Copy out the listing below again, replacing "computer-use agent" with "desktop assistant" throughout and keeping every other part unchanged.

-- start of RECORD EXTRACTS --

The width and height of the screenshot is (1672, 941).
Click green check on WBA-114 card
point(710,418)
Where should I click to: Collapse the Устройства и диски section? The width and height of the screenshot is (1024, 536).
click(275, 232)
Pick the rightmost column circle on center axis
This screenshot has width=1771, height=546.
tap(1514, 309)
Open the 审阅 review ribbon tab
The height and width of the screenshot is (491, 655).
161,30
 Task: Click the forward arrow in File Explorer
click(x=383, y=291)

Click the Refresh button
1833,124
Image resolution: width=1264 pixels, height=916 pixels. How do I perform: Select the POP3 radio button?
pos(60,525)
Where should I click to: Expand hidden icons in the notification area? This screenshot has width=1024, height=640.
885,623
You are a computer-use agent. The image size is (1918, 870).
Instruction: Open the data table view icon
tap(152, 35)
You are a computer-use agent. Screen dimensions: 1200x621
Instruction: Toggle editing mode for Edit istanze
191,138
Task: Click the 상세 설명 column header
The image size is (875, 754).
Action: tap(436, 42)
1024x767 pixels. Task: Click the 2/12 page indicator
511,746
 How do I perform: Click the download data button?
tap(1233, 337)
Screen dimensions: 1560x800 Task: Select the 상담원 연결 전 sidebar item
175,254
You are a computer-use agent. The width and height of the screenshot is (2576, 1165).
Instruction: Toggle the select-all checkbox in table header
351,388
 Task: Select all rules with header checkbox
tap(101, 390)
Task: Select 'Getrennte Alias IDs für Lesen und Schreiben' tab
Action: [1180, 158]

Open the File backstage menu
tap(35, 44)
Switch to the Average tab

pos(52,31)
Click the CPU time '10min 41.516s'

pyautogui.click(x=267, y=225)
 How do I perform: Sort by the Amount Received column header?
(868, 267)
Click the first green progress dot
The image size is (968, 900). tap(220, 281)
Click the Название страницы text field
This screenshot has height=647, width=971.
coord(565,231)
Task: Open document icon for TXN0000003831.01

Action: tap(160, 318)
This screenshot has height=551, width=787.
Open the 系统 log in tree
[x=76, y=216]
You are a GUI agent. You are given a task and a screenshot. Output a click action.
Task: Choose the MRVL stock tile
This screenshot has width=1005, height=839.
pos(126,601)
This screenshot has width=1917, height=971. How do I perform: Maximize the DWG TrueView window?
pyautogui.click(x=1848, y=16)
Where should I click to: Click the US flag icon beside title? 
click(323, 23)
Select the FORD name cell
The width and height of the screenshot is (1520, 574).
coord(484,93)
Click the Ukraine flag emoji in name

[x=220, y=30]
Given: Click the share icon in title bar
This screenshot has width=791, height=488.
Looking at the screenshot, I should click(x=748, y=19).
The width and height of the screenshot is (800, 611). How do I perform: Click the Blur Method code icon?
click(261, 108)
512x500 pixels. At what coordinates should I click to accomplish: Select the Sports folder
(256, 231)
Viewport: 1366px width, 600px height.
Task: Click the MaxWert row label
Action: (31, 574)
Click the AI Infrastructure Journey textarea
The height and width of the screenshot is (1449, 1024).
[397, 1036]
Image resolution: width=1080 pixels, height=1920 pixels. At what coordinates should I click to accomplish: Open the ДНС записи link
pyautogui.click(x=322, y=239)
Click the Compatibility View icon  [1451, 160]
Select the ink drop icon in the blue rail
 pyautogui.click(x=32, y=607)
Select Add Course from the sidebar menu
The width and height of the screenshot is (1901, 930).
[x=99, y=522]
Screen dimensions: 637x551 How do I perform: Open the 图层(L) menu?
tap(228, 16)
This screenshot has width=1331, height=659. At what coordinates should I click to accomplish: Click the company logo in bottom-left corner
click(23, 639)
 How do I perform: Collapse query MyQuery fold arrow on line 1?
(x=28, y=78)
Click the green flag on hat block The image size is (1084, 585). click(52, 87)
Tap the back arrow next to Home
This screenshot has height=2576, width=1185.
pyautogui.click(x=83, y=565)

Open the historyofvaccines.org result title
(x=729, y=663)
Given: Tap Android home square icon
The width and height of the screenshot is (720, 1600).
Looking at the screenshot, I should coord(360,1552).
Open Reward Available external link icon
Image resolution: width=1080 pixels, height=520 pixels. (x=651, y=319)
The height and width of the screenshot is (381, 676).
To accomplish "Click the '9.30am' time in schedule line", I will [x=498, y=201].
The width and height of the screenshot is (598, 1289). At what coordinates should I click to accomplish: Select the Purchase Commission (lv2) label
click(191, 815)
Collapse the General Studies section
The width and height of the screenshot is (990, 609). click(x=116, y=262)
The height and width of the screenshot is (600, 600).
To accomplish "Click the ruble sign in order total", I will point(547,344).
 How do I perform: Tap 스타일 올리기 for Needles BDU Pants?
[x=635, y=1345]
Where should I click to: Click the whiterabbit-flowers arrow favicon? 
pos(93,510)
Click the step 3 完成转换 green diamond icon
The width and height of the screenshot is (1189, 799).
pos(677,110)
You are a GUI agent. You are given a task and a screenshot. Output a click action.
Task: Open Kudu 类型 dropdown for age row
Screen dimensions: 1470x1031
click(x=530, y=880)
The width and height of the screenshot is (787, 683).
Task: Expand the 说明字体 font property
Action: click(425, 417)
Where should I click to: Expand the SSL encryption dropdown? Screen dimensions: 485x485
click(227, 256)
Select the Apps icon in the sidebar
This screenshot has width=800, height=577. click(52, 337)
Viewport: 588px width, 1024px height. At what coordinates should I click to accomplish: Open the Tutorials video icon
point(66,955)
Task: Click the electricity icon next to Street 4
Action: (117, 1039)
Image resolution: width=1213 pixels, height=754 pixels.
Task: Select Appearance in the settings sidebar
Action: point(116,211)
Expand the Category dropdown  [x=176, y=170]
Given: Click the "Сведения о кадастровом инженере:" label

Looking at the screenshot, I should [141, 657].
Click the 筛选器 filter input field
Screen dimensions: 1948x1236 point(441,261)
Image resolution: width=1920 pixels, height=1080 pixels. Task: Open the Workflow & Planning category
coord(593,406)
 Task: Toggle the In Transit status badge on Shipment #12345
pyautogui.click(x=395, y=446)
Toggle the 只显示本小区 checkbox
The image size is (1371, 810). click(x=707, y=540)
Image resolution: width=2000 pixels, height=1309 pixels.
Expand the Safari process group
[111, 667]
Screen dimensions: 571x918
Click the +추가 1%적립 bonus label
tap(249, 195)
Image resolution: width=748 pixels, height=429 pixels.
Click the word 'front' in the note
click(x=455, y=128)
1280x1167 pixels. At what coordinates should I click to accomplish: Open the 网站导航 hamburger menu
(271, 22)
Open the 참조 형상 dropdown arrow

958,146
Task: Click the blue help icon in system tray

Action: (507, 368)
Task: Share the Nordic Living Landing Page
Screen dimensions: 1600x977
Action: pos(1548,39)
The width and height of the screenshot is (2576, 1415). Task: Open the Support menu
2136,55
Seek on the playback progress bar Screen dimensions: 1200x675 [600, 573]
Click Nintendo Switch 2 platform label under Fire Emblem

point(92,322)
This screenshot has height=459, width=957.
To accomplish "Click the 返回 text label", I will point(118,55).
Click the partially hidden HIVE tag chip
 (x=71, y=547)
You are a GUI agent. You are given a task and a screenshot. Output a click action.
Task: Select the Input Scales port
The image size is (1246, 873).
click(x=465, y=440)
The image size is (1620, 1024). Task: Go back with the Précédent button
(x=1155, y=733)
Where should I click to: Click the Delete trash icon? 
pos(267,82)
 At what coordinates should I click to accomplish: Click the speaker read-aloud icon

-- end of RECORD EXTRACTS --

■ **ANSWER TO THE EXERCISE**:
The width and height of the screenshot is (1672, 941).
Click green check on WBA-114 card
point(710,418)
Where should I click to: Collapse the Устройства и диски section? The width and height of the screenshot is (1024, 536).
click(275, 232)
Pick the rightmost column circle on center axis
This screenshot has width=1771, height=546.
tap(1514, 309)
Open the 审阅 review ribbon tab
The height and width of the screenshot is (491, 655).
161,30
 Task: Click the forward arrow in File Explorer
click(x=383, y=291)

Click the Refresh button
1833,124
Image resolution: width=1264 pixels, height=916 pixels. How do I perform: Select the POP3 radio button?
pos(60,525)
Where should I click to: Expand hidden icons in the notification area? This screenshot has width=1024, height=640.
885,623
You are a desktop assistant. The image size is (1918, 870).
Instruction: Open the data table view icon
tap(152, 35)
You are a desktop assistant. Screen dimensions: 1200x621
Instruction: Toggle editing mode for Edit istanze
191,138
Task: Click the 상세 설명 column header
The image size is (875, 754).
Action: tap(436, 42)
1024x767 pixels. Task: Click the 2/12 page indicator
511,746
 How do I perform: Click the download data button?
tap(1233, 337)
Screen dimensions: 1560x800 Task: Select the 상담원 연결 전 sidebar item
175,254
You are a desktop assistant. The width and height of the screenshot is (2576, 1165).
Instruction: Toggle the select-all checkbox in table header
351,388
 Task: Select all rules with header checkbox
tap(101, 390)
Task: Select 'Getrennte Alias IDs für Lesen und Schreiben' tab
Action: [1180, 158]

Open the File backstage menu
tap(35, 44)
Switch to the Average tab

pos(52,31)
Click the CPU time '10min 41.516s'

pyautogui.click(x=267, y=225)
 How do I perform: Sort by the Amount Received column header?
(868, 267)
Click the first green progress dot
The image size is (968, 900). tap(220, 281)
Click the Название страницы text field
This screenshot has height=647, width=971.
coord(565,231)
Task: Open document icon for TXN0000003831.01

Action: tap(160, 318)
This screenshot has height=551, width=787.
Open the 系统 log in tree
[x=76, y=216]
You are a GUI agent. You are given a task and a screenshot. Output a click action.
Task: Choose the MRVL stock tile
This screenshot has width=1005, height=839.
pos(126,601)
This screenshot has width=1917, height=971. How do I perform: Maximize the DWG TrueView window?
pyautogui.click(x=1848, y=16)
Where should I click to: Click the US flag icon beside title? 
click(323, 23)
Select the FORD name cell
The width and height of the screenshot is (1520, 574).
coord(484,93)
Click the Ukraine flag emoji in name

[x=220, y=30]
Given: Click the share icon in title bar
This screenshot has width=791, height=488.
Looking at the screenshot, I should click(x=748, y=19).
The width and height of the screenshot is (800, 611). How do I perform: Click the Blur Method code icon?
click(261, 108)
512x500 pixels. At what coordinates should I click to accomplish: Select the Sports folder
(256, 231)
Viewport: 1366px width, 600px height.
Task: Click the MaxWert row label
Action: (31, 574)
Click the AI Infrastructure Journey textarea
The height and width of the screenshot is (1449, 1024).
[397, 1036]
Image resolution: width=1080 pixels, height=1920 pixels. At what coordinates should I click to accomplish: Open the ДНС записи link
pyautogui.click(x=322, y=239)
Click the Compatibility View icon  [1451, 160]
Select the ink drop icon in the blue rail
 pyautogui.click(x=32, y=607)
Select Add Course from the sidebar menu
The width and height of the screenshot is (1901, 930).
[x=99, y=522]
Screen dimensions: 637x551 How do I perform: Open the 图层(L) menu?
tap(228, 16)
This screenshot has width=1331, height=659. At what coordinates should I click to accomplish: Click the company logo in bottom-left corner
click(23, 639)
 How do I perform: Collapse query MyQuery fold arrow on line 1?
(x=28, y=78)
Click the green flag on hat block The image size is (1084, 585). click(52, 87)
Tap the back arrow next to Home
This screenshot has height=2576, width=1185.
pyautogui.click(x=83, y=565)

Open the historyofvaccines.org result title
(x=729, y=663)
Given: Tap Android home square icon
The width and height of the screenshot is (720, 1600).
Looking at the screenshot, I should coord(360,1552).
Open Reward Available external link icon
Image resolution: width=1080 pixels, height=520 pixels. (x=651, y=319)
The height and width of the screenshot is (381, 676).
To accomplish "Click the '9.30am' time in schedule line", I will [x=498, y=201].
The width and height of the screenshot is (598, 1289). At what coordinates should I click to accomplish: Select the Purchase Commission (lv2) label
click(191, 815)
Collapse the General Studies section
The width and height of the screenshot is (990, 609). click(x=116, y=262)
The height and width of the screenshot is (600, 600).
To accomplish "Click the ruble sign in order total", I will point(547,344).
 How do I perform: Tap 스타일 올리기 for Needles BDU Pants?
[x=635, y=1345]
Where should I click to: Click the whiterabbit-flowers arrow favicon? 
pos(93,510)
Click the step 3 完成转换 green diamond icon
The width and height of the screenshot is (1189, 799).
pos(677,110)
You are a GUI agent. You are given a task and a screenshot. Output a click action.
Task: Open Kudu 类型 dropdown for age row
Screen dimensions: 1470x1031
click(x=530, y=880)
The width and height of the screenshot is (787, 683).
Task: Expand the 说明字体 font property
Action: click(425, 417)
Where should I click to: Expand the SSL encryption dropdown? Screen dimensions: 485x485
click(227, 256)
Select the Apps icon in the sidebar
This screenshot has width=800, height=577. click(52, 337)
Viewport: 588px width, 1024px height. At what coordinates should I click to accomplish: Open the Tutorials video icon
point(66,955)
Task: Click the electricity icon next to Street 4
Action: (117, 1039)
Image resolution: width=1213 pixels, height=754 pixels.
Task: Select Appearance in the settings sidebar
Action: point(116,211)
Expand the Category dropdown  [x=176, y=170]
Given: Click the "Сведения о кадастровом инженере:" label

Looking at the screenshot, I should [141, 657].
Click the 筛选器 filter input field
Screen dimensions: 1948x1236 point(441,261)
Image resolution: width=1920 pixels, height=1080 pixels. Task: Open the Workflow & Planning category
coord(593,406)
 Task: Toggle the In Transit status badge on Shipment #12345
pyautogui.click(x=395, y=446)
Toggle the 只显示本小区 checkbox
The image size is (1371, 810). click(x=707, y=540)
Image resolution: width=2000 pixels, height=1309 pixels.
Expand the Safari process group
[111, 667]
Screen dimensions: 571x918
Click the +추가 1%적립 bonus label
tap(249, 195)
Image resolution: width=748 pixels, height=429 pixels.
Click the word 'front' in the note
click(x=455, y=128)
1280x1167 pixels. At what coordinates should I click to accomplish: Open the 网站导航 hamburger menu
(271, 22)
Open the 참조 형상 dropdown arrow

958,146
Task: Click the blue help icon in system tray

Action: (507, 368)
Task: Share the Nordic Living Landing Page
Screen dimensions: 1600x977
Action: pos(1548,39)
The width and height of the screenshot is (2576, 1415). Task: Open the Support menu
2136,55
Seek on the playback progress bar Screen dimensions: 1200x675 [600, 573]
Click Nintendo Switch 2 platform label under Fire Emblem

point(92,322)
This screenshot has height=459, width=957.
To accomplish "Click the 返回 text label", I will point(118,55).
Click the partially hidden HIVE tag chip
 (x=71, y=547)
You are a GUI agent. You are given a task and a screenshot. Output a click action.
Task: Select the Input Scales port
The image size is (1246, 873).
click(x=465, y=440)
The image size is (1620, 1024). Task: Go back with the Précédent button
(x=1155, y=733)
Where should I click to: Click the Delete trash icon? 
pos(267,82)
 At what coordinates should I click to accomplish: Click the speaker read-aloud icon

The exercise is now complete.